> **Aim of the exercise**: Retype every one of the following rows without changing anything.

> **Records**:
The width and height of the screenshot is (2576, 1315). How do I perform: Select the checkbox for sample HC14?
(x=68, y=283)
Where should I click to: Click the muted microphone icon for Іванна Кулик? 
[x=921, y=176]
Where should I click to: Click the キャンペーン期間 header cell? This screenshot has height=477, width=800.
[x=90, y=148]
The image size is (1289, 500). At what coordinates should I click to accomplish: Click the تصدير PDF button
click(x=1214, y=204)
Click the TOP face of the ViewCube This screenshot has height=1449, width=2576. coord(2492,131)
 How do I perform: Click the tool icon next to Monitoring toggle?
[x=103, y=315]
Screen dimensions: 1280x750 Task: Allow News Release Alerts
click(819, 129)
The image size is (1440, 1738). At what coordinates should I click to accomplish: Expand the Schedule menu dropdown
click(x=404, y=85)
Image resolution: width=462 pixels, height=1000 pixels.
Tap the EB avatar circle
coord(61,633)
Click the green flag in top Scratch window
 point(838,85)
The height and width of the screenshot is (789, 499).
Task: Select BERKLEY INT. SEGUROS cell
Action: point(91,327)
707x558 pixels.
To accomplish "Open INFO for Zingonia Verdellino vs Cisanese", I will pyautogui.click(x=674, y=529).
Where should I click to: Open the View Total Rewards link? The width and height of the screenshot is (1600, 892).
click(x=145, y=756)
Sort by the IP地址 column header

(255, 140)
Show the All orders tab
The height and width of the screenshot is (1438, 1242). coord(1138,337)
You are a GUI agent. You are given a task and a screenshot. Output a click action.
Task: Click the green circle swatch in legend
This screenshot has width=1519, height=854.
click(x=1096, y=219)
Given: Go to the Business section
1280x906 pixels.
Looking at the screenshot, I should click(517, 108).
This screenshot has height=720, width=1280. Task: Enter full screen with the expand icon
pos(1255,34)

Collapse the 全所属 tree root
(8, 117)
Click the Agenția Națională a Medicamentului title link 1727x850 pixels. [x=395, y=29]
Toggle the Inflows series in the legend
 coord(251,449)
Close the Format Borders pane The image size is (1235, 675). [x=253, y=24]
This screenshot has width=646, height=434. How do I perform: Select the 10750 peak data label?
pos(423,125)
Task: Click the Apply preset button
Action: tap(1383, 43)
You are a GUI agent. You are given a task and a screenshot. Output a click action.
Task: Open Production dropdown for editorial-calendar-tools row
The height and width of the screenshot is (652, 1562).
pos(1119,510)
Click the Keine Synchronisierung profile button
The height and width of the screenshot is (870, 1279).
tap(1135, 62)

> **The answer**:
The width and height of the screenshot is (2576, 1315). How do I perform: Select the checkbox for sample HC14?
(x=68, y=283)
Where should I click to: Click the muted microphone icon for Іванна Кулик? 
[x=921, y=176]
Where should I click to: Click the キャンペーン期間 header cell? This screenshot has height=477, width=800.
[x=90, y=148]
The image size is (1289, 500). At what coordinates should I click to accomplish: Click the تصدير PDF button
click(x=1214, y=204)
Click the TOP face of the ViewCube This screenshot has height=1449, width=2576. coord(2492,131)
 How do I perform: Click the tool icon next to Monitoring toggle?
[x=103, y=315]
Screen dimensions: 1280x750 Task: Allow News Release Alerts
click(819, 129)
The image size is (1440, 1738). At what coordinates should I click to accomplish: Expand the Schedule menu dropdown
click(x=404, y=85)
Image resolution: width=462 pixels, height=1000 pixels.
Tap the EB avatar circle
coord(61,633)
Click the green flag in top Scratch window
 point(838,85)
The height and width of the screenshot is (789, 499).
Task: Select BERKLEY INT. SEGUROS cell
Action: point(91,327)
707x558 pixels.
To accomplish "Open INFO for Zingonia Verdellino vs Cisanese", I will pyautogui.click(x=674, y=529).
Where should I click to: Open the View Total Rewards link? The width and height of the screenshot is (1600, 892).
click(x=145, y=756)
Sort by the IP地址 column header

(255, 140)
Show the All orders tab
The height and width of the screenshot is (1438, 1242). coord(1138,337)
You are a GUI agent. You are given a task and a screenshot. Output a click action.
Task: Click the green circle swatch in legend
This screenshot has width=1519, height=854.
click(x=1096, y=219)
Given: Go to the Business section
1280x906 pixels.
Looking at the screenshot, I should click(517, 108).
This screenshot has height=720, width=1280. Task: Enter full screen with the expand icon
pos(1255,34)

Collapse the 全所属 tree root
(8, 117)
Click the Agenția Națională a Medicamentului title link 1727x850 pixels. [x=395, y=29]
Toggle the Inflows series in the legend
 coord(251,449)
Close the Format Borders pane The image size is (1235, 675). [x=253, y=24]
This screenshot has width=646, height=434. How do I perform: Select the 10750 peak data label?
pos(423,125)
Task: Click the Apply preset button
Action: tap(1383, 43)
You are a GUI agent. You are given a task and a screenshot. Output a click action.
Task: Open Production dropdown for editorial-calendar-tools row
The height and width of the screenshot is (652, 1562).
pos(1119,510)
Click the Keine Synchronisierung profile button
The height and width of the screenshot is (870, 1279).
tap(1135, 62)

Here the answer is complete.